EXERCISE MATERIALS below:

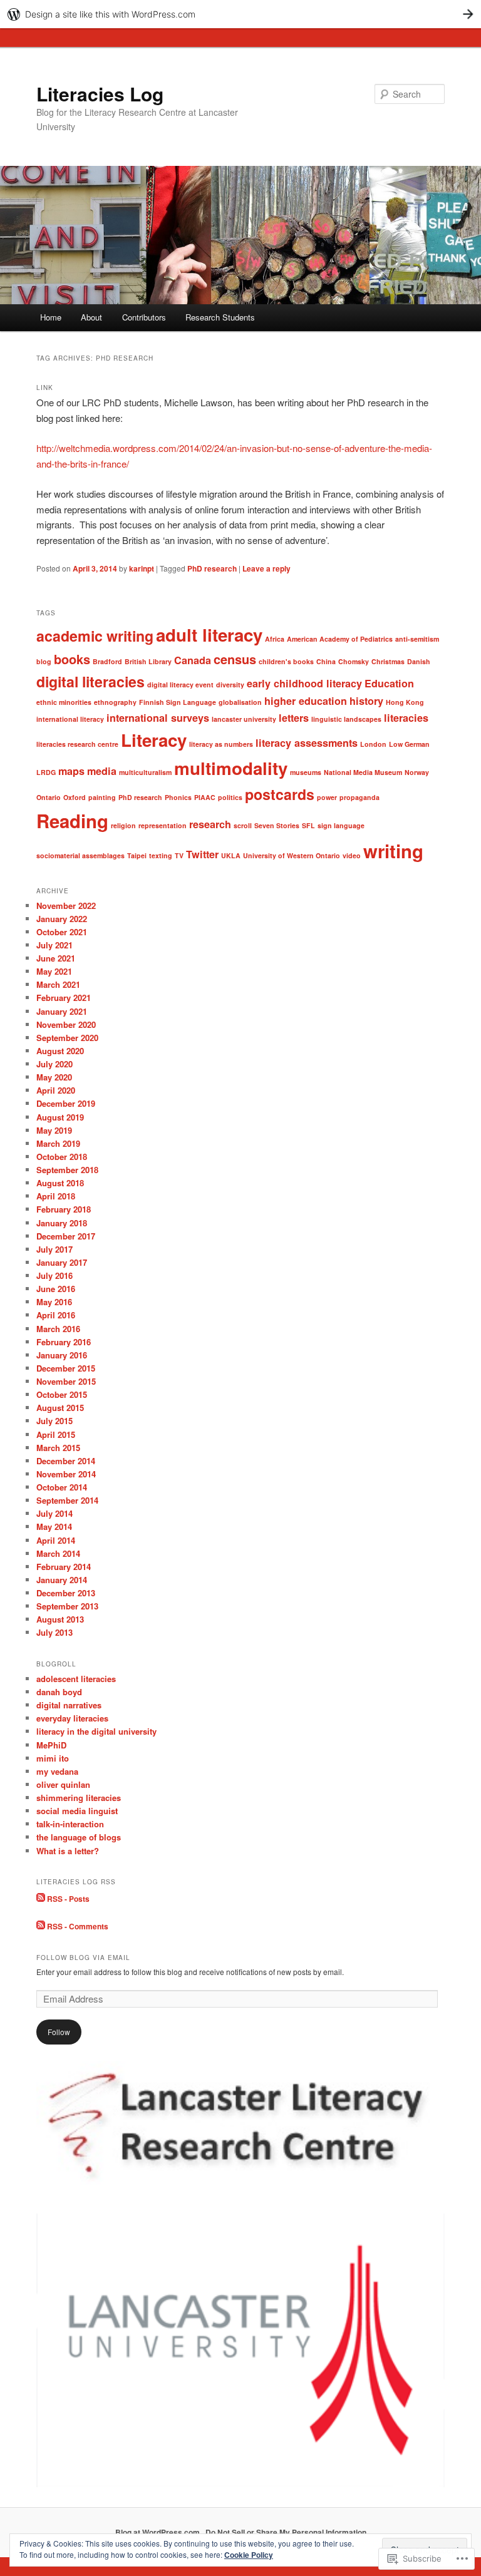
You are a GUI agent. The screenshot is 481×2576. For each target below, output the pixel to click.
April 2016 (55, 1315)
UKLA (230, 855)
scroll (243, 825)
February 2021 (63, 997)
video (352, 855)
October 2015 (61, 1394)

End of EXERCISE MATERIALS.

**EXERCISE:** Apart from the pictures, every record must be set down exactly.

**ANSWER:**
You are a GUI agent. The screenshot is 481×2576. For each target below, output the pixel to click.
April 2016 (55, 1315)
UKLA (230, 855)
scroll (243, 825)
February 2021 (63, 997)
video (352, 855)
October 2015 (61, 1394)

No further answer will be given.